The goal of this seminar
is to explain what is known on the relation between zeros of the
Riemann zeta function and RMT. We will give tutorials on the basics of
RMT, the basic theory of the Riemann zeta function and related objects
(such as Dirichlet L-functions) and their applications in number
theory, and the state of the art in understanding the connections
between these two theories.
These are some of the lectures given during the course:
Here is some background material to look at before/during/after the school:
M.L. Mehta "Random Matrices", revised and enlarged second edition,
Academic press 1991
(the standard textbook on Random Matrix Theory).
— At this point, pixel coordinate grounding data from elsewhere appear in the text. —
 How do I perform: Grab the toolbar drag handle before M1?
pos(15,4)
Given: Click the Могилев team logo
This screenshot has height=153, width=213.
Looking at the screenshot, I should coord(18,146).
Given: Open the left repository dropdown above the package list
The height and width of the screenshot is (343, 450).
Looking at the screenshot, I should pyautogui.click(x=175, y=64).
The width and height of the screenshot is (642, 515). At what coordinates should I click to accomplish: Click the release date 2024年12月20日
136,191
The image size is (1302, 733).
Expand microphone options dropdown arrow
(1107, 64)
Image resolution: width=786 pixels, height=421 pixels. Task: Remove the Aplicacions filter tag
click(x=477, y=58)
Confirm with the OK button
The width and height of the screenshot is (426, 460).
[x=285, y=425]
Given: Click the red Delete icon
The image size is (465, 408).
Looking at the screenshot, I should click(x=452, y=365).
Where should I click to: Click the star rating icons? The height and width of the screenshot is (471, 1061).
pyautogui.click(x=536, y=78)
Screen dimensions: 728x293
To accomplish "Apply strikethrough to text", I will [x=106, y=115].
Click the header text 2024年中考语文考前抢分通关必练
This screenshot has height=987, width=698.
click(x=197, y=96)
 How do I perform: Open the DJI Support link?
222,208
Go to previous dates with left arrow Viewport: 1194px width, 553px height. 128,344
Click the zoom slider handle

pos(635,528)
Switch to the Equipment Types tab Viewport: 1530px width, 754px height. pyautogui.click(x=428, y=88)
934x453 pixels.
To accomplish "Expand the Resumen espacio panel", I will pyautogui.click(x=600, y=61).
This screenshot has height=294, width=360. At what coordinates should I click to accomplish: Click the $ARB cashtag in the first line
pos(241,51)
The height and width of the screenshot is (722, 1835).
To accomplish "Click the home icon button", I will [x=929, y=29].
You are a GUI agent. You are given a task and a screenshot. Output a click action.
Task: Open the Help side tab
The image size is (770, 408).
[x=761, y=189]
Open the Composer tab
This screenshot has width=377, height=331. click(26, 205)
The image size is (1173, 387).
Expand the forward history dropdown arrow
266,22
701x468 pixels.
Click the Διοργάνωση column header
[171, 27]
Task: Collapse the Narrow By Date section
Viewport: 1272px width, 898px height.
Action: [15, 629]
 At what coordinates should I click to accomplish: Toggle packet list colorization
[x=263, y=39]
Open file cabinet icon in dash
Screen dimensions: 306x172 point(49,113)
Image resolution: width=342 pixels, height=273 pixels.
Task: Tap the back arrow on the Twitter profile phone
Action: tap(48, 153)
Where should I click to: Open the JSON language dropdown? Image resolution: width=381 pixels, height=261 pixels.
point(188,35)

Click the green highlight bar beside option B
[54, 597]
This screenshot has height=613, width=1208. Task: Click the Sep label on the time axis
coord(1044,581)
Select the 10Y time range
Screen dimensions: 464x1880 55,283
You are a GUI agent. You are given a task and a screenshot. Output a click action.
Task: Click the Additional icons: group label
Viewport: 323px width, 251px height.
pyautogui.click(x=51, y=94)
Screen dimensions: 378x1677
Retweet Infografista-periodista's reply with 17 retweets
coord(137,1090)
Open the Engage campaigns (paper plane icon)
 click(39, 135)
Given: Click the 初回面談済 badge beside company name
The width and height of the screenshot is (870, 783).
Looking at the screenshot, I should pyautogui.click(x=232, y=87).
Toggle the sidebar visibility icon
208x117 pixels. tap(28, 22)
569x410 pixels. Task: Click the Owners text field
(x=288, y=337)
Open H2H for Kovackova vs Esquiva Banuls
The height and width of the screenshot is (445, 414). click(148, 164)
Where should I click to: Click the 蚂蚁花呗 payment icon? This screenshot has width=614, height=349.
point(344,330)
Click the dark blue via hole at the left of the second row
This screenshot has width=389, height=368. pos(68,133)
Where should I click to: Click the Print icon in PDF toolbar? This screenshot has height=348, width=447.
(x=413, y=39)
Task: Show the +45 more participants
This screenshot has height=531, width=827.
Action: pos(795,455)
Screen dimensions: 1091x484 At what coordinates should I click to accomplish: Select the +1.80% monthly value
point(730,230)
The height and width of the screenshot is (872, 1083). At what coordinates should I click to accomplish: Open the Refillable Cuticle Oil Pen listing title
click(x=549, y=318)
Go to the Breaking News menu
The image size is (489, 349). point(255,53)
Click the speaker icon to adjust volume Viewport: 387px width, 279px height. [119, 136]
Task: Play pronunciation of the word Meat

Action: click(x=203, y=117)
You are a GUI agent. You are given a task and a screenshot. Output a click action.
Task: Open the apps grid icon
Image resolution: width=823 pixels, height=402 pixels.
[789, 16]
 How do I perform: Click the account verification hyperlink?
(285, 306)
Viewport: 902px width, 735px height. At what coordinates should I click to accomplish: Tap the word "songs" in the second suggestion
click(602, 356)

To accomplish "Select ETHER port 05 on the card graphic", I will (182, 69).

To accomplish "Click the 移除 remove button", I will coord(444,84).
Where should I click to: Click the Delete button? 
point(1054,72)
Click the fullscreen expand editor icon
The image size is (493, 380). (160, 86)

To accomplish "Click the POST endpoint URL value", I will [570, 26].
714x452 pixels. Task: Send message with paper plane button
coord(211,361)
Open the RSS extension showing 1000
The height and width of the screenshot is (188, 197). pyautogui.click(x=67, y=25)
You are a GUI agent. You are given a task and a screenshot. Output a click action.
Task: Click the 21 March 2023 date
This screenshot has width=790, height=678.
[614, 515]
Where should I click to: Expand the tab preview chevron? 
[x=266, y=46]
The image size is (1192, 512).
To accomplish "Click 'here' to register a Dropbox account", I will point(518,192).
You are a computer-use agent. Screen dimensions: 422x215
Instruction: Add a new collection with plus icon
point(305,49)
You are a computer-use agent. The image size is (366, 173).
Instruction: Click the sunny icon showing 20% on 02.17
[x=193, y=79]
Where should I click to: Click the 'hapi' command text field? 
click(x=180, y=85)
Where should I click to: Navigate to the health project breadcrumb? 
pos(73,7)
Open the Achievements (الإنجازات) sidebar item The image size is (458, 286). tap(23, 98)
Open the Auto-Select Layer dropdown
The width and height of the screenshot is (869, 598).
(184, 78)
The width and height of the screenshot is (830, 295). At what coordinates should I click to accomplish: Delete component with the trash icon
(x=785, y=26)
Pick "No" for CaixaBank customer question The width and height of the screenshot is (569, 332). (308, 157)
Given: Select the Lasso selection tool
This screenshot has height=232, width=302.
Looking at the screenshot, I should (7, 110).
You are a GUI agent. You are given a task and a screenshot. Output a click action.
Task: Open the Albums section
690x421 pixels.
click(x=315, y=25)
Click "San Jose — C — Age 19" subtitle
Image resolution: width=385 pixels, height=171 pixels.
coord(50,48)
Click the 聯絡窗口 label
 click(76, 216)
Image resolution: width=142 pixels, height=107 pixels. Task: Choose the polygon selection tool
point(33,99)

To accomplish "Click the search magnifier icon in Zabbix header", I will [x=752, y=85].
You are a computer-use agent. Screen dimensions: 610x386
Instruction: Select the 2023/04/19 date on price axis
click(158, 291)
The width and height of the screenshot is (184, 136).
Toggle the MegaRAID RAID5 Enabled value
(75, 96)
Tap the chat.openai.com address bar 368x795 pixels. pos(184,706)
H. Davenport "Multiplicative number theory". (The standard text on
analytic number theory).
N.M. Katz and P. Sarnak, "Random Matrices Frobenius Eigenvalues and
Monodromy", AMS Colloquium publications vol 45
(a research monograph).
- A. M. Odlyzko
The 10^20-th zero of the Riemann zeta function and 175 million of
its neighbors, (numerical evidence for several
conjectures about the zeros of zeta and the connection to RMT).
Zeev Rudnick's Homepage.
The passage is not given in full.